St. Jerome’s importance lies in the facts:
(1) That he was the author of the Vulgate Translation of the Bible into Latin,

(2) That he bore the chief part in introducing the ascetic life into Western Europe,

(3) That his writings more than those of any of the Fathers bring before us the general as well as the ecclesiastical life of his time.

It was a time of special interest, the last age of the old Greco-Roman civilization, the beginning of an altered world.

It included the reigns of

  • Julian (361–63),
  • Valens (364–78),
  • Valentinian (364–75),
  • Gratian (375–83),
  • Theodosius (379–95) and his sons,
  • the definitive establishment of orthodox Christianity in the Empire,
  • and the sack of Rome by Alaric (410).

It was the age of the great Fathers, of Ambrose and Augustine in the West, of Basil, the Gregories, and Chrysostom in the East.

With several of these Jerome was brought into personal contact;

  • of Ambrose he often speaks in his writings (Apol. i. 2, iii. 14, Pref. to Origen and S. Luke; and the Pref. to Didymus on the Holy Spirit, quoted in Rufinus’ Apology, ii. 24, 43; also On Illust. Men, c. 124);
  • with Augustine he carried on an important correspondence;
  • he studied under Gregory Nazianzen at the time of the Council at Constantinople, 381;
  • he was acquainted with Gregory of Nyssa (Illust. Men, c. 128);
  • he translated the diatribe of Theophilus of Alexandria against Chrysostom (214, 215).

Jerome was born in the troubled times which followed the death of Constantine (337 A.D.), and before Constantius became sole Emperor (353 A.D.). He was still a schoolboy during the reign of Julian (361–363 A.D.), and when he heard of his death.

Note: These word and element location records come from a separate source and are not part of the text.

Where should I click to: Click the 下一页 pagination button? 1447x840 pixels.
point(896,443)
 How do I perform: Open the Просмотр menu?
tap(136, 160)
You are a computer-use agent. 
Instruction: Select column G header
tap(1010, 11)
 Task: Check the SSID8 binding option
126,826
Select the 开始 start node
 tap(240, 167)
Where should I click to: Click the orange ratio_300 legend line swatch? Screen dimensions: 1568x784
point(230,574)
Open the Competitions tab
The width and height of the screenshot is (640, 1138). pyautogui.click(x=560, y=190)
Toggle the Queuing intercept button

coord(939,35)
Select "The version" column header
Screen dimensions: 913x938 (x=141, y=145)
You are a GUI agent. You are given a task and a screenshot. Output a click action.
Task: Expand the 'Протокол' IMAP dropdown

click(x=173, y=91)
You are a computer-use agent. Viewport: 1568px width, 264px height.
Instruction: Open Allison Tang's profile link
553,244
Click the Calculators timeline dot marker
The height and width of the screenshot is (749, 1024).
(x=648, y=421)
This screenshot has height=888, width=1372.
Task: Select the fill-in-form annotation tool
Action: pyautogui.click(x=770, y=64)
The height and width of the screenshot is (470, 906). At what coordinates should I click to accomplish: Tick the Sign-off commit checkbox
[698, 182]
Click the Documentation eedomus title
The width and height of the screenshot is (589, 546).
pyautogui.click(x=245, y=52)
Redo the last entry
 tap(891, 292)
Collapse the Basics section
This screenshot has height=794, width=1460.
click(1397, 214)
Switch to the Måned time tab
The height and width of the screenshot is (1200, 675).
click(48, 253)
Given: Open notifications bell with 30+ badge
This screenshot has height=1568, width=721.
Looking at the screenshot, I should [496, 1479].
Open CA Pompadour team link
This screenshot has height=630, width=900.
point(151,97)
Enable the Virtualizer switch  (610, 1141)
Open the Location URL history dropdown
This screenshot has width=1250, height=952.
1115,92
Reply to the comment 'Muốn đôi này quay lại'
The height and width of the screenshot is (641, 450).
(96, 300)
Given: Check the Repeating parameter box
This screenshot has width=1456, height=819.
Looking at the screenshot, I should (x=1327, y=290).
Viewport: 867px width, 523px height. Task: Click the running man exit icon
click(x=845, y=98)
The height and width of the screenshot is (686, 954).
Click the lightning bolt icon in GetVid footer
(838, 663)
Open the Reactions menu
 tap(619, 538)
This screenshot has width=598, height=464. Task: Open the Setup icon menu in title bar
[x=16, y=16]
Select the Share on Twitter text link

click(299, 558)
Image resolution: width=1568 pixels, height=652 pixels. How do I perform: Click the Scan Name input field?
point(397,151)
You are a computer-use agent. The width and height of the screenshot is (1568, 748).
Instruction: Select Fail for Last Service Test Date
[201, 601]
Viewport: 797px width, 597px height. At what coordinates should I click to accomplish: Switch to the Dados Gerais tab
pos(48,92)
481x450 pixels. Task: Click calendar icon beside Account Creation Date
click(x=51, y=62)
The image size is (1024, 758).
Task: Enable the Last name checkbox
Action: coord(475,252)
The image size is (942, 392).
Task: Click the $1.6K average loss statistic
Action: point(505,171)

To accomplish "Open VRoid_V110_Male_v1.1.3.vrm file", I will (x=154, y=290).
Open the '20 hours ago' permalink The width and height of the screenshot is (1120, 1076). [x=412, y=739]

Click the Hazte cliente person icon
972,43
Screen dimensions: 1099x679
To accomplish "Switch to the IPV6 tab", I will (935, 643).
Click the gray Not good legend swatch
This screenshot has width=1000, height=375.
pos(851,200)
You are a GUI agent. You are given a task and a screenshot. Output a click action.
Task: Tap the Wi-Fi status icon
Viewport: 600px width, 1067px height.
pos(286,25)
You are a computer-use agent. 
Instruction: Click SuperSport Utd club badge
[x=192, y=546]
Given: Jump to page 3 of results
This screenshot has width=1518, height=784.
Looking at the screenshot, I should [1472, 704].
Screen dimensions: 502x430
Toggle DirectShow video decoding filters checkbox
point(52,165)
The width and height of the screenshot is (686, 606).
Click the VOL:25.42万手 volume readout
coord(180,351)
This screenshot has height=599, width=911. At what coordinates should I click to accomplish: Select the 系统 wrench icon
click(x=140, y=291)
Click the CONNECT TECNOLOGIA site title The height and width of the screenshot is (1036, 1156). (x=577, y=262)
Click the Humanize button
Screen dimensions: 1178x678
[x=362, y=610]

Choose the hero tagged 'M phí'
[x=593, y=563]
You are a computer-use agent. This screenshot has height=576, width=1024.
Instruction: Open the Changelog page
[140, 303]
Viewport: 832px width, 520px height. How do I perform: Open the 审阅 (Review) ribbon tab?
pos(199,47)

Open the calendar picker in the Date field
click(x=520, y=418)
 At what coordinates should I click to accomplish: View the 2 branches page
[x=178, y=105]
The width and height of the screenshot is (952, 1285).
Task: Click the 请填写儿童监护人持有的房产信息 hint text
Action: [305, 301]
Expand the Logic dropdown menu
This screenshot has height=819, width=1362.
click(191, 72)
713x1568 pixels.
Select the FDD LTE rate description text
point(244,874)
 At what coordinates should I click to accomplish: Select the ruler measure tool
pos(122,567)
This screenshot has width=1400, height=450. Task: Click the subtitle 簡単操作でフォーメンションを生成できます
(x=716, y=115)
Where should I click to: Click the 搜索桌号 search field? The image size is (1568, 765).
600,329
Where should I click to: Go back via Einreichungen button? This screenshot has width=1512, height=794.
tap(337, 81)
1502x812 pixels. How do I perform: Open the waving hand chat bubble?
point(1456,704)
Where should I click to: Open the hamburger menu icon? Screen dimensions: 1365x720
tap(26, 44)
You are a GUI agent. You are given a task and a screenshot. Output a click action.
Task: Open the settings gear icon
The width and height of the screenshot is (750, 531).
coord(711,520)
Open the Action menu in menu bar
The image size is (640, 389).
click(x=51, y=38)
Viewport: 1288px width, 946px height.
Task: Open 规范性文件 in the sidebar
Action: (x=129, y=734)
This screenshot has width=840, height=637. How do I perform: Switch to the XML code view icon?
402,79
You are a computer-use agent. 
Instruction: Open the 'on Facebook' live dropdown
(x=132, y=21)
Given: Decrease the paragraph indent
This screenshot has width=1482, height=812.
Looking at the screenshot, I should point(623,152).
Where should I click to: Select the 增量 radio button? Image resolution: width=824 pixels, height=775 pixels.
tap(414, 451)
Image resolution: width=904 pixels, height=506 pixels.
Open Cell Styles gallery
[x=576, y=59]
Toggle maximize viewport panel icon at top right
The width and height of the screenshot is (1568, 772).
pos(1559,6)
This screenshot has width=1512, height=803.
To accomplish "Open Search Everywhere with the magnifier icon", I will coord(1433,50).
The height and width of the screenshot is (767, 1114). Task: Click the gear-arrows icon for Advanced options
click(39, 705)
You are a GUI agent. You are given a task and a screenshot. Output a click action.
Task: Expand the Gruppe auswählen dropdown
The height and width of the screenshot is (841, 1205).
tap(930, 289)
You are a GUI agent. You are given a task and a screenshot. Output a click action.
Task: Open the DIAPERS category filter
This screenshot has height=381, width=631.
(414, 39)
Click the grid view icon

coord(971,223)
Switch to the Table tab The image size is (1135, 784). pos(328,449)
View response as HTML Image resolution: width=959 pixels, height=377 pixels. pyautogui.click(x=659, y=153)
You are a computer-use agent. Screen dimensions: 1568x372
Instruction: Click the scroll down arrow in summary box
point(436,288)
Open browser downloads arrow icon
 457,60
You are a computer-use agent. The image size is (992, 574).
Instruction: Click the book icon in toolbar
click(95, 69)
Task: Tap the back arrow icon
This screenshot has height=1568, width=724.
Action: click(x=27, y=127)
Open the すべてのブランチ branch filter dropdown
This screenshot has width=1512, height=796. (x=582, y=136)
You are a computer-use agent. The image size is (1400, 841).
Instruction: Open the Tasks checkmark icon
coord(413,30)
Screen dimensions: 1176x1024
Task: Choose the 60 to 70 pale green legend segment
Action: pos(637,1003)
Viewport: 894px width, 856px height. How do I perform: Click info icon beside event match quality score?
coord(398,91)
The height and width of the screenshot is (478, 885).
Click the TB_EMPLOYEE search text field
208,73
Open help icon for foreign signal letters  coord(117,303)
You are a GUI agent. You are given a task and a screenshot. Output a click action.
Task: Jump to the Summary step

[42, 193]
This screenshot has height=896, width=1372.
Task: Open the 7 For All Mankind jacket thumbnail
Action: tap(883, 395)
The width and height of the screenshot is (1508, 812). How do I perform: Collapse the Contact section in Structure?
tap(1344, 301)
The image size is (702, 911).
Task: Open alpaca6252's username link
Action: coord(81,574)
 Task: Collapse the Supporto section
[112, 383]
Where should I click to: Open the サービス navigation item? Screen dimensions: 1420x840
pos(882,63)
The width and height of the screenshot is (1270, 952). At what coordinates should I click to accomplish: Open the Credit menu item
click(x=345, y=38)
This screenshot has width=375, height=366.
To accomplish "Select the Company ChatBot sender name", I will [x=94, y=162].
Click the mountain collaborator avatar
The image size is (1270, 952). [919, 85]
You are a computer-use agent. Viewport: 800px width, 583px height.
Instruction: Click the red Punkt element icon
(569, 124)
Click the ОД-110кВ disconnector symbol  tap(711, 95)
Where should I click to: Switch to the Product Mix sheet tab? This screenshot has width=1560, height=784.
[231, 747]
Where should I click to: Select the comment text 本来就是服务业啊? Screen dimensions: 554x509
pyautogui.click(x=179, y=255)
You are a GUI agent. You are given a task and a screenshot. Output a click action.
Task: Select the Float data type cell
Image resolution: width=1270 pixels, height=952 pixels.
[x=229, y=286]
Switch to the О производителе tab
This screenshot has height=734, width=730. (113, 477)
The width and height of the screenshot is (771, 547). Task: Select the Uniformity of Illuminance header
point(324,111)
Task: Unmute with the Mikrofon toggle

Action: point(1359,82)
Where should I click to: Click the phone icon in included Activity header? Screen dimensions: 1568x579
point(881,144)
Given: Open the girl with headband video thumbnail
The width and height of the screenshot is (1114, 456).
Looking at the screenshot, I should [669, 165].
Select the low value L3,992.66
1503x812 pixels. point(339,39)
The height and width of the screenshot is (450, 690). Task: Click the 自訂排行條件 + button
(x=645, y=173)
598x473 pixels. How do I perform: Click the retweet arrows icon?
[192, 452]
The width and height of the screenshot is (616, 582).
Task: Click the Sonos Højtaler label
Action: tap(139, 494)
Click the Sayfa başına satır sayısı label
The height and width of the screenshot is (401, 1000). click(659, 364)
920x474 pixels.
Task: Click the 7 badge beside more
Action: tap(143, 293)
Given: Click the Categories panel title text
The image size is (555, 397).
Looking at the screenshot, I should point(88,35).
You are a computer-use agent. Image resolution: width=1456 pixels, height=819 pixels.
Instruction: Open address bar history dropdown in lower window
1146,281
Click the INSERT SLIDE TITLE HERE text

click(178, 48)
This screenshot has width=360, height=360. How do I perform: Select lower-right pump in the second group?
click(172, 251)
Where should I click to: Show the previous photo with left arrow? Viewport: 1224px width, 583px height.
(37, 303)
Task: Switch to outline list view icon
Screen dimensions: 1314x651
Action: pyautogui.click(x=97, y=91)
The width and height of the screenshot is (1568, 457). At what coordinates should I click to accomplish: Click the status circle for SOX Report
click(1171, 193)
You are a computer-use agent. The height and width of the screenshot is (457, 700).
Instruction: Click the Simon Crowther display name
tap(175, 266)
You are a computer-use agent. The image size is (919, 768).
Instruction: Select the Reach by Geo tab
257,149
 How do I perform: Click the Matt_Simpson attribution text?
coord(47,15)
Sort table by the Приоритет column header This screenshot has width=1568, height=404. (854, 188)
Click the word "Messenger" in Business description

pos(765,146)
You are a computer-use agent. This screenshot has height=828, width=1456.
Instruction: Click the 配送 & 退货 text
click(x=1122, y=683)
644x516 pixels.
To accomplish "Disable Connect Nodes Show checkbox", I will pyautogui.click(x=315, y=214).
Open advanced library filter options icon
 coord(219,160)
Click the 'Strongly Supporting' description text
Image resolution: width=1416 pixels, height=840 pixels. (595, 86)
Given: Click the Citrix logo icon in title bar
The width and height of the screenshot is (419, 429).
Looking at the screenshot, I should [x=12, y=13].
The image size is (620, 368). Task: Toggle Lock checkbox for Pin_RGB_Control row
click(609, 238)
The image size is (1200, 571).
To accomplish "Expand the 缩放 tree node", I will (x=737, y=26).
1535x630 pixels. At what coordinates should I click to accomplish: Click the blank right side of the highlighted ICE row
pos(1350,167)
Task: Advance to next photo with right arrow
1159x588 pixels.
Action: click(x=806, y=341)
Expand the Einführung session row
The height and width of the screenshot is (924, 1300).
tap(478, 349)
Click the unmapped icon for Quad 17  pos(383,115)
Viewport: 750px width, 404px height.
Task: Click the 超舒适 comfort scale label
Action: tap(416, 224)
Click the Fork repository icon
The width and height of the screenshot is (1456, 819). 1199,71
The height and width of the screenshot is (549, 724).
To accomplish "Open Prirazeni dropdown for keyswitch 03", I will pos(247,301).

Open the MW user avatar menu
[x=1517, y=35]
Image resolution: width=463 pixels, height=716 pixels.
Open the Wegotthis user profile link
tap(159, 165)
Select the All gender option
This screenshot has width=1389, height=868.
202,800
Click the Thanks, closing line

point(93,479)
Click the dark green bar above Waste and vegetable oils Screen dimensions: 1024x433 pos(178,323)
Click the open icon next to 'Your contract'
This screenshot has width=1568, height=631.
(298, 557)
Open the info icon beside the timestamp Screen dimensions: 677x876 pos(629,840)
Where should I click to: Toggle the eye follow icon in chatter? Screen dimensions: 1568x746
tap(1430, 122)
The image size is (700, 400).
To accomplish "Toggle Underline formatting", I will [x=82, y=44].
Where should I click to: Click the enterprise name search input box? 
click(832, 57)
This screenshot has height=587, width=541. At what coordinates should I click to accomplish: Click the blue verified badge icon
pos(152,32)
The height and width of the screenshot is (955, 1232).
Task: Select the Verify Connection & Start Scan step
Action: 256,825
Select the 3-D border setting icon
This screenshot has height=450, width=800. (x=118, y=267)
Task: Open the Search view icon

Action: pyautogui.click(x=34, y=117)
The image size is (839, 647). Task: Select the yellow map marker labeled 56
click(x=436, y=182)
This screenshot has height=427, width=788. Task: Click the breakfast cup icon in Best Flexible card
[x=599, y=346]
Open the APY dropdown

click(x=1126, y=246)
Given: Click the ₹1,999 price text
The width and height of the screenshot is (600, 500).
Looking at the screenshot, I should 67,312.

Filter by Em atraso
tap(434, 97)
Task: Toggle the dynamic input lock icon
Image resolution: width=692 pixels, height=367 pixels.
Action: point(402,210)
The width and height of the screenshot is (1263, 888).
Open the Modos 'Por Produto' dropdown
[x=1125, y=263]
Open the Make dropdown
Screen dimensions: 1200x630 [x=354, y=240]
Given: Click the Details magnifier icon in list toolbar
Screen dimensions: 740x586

During his student life at Rome, Jovian and Valentinian were Emperors, and at Treves, where he next sojourned, the latter Emperor held his court. His first letter refers to a scene in which Ambrose, then Prefect of Liguria, seems to have taken part (370 A.D.), and his settlement at Aquileia synchronises with the law of Valentinian restraining legacies to the clergy (370 A.D.).

Jerome went to the East in the year of the death of Athanasius (373 A.D.), and during his stay in the desert and at Antioch (374-380 A.D.) occurred the death of Valentinian, the defeat and death of his brother Valens in the battle of Adrianople, the elevation of Theodosius to the purple, and the call of Gregory Nazianzen to Constantinople. He was ordained by Paulinus, one of the three Bishops of Antioch, and studied under Apollinaris, thus touching on both the chief points for which the Council of Constantinople was called (381 A.D.). At that Council he was probably present, being, as stated above, a disciple of its president, Gregory Nazianzen.

Jerome was also present at the Western Council held the next year in Rome under Pope Damasus, whose trusted counsellor he became. His later life, spent at Bethlehem (386–420 A.D.), witnessed the division of the Empire between the sons of Theodosius, the fall of the Prefect Rufinus, to whom Jerome had been denounced, the triumph of Stilicho and his death, Alaric’s sack of Rome (410 A.D.) and his death, the revolt of Heraclian, the marriage of Alaric’s successor, Adolphus, with the Emperor’s sister, Galla Placidia, and the death of Arcadius (408 A.D.); in ecclesiastical matters, it witnessed the rise of Chrysostom (398 A.D.) and his exile (403 A.D.) and death (407) A.D., the condemnation of Origenism (400 A.D.), and the Pelagian controversy (415 A.D.).